+++ Entries provided +++

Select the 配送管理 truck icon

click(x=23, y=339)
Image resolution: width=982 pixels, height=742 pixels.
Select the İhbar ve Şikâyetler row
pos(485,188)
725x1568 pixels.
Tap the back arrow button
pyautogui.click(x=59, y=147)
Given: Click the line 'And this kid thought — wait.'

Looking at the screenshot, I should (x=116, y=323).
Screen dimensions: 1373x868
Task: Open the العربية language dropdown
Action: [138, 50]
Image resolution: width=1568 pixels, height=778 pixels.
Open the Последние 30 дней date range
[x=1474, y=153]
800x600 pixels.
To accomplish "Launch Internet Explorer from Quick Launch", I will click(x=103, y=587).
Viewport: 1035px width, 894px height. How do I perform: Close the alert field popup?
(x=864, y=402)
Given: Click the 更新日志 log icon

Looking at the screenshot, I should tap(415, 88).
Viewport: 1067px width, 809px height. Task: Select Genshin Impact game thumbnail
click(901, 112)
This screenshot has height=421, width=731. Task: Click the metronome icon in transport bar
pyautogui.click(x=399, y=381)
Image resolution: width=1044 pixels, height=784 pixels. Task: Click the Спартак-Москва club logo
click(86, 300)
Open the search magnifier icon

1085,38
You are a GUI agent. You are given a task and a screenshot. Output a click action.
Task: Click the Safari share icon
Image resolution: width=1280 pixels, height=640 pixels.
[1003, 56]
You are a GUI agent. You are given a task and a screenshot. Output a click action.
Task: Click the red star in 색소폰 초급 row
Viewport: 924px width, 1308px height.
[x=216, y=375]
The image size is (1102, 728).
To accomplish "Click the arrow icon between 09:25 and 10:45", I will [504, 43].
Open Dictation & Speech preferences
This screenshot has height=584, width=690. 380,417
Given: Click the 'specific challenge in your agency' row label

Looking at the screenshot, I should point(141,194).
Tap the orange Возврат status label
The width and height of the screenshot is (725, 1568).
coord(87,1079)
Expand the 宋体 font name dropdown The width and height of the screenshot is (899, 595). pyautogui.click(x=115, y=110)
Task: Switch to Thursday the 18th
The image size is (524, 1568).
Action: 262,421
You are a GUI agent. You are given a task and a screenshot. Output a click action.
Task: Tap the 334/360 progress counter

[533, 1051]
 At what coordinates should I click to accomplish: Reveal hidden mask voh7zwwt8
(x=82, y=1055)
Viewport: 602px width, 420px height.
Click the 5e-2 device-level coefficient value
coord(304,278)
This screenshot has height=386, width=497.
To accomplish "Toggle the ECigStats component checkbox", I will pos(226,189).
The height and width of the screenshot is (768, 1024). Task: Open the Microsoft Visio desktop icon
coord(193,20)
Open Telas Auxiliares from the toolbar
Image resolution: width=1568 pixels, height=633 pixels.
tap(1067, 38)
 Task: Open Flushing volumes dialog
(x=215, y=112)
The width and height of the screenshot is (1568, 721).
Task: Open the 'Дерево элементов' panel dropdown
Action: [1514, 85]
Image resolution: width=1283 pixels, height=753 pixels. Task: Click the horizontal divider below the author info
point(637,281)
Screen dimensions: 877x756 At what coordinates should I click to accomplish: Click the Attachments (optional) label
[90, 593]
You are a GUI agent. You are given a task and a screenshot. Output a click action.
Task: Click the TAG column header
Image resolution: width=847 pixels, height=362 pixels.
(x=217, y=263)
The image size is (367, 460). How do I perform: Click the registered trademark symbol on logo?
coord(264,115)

+++

Exercise. Pull out each line of the records holding the string "will".

Output.
To accomplish "Launch Internet Explorer from Quick Launch", I will click(x=103, y=587).
To accomplish "Click the arrow icon between 09:25 and 10:45", I will [504, 43].
To accomplish "Toggle the ECigStats component checkbox", I will pos(226,189).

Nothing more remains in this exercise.